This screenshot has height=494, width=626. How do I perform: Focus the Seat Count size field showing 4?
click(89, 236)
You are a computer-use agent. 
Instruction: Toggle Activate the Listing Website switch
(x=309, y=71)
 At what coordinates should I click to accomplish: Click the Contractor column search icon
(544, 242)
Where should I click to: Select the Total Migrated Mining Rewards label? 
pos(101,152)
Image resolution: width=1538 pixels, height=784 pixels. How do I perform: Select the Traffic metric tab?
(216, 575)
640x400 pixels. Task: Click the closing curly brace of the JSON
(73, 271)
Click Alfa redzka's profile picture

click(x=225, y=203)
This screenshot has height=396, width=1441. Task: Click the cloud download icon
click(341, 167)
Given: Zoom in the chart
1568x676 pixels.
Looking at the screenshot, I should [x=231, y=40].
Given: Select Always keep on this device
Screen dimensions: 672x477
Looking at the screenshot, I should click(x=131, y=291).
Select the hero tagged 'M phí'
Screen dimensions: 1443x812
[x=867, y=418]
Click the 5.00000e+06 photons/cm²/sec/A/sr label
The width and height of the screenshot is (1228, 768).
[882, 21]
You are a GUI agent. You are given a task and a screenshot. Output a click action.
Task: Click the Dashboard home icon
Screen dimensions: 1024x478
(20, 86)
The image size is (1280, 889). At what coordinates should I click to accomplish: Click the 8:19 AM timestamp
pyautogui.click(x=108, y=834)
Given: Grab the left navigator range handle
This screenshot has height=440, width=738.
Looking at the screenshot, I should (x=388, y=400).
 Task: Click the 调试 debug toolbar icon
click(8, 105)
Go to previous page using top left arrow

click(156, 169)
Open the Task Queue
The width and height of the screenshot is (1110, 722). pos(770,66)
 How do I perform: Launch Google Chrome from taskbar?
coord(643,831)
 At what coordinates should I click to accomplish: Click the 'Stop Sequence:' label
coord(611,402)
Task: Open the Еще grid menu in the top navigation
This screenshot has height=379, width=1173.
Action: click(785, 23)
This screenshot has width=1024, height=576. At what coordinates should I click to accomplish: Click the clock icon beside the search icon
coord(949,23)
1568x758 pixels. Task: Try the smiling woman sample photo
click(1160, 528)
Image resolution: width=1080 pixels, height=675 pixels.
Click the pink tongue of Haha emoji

───

__Task instructions__
Repeat, word for word, the lines above between the line holding "The width and height of the screenshot is (1228, 768)." and the line holding "Task: Open the", inclusive; omit everything else.

__Result__
The width and height of the screenshot is (1228, 768).
[882, 21]
You are a GUI agent. You are given a task and a screenshot. Output a click action.
Task: Click the Dashboard home icon
Screen dimensions: 1024x478
(20, 86)
The image size is (1280, 889). At what coordinates should I click to accomplish: Click the 8:19 AM timestamp
pyautogui.click(x=108, y=834)
Given: Grab the left navigator range handle
This screenshot has height=440, width=738.
Looking at the screenshot, I should (x=388, y=400).
 Task: Click the 调试 debug toolbar icon
click(8, 105)
Go to previous page using top left arrow

click(156, 169)
Open the Task Queue
The width and height of the screenshot is (1110, 722). pos(770,66)
 How do I perform: Launch Google Chrome from taskbar?
coord(643,831)
 At what coordinates should I click to accomplish: Click the 'Stop Sequence:' label
coord(611,402)
Task: Open the Еще grid menu in the top navigation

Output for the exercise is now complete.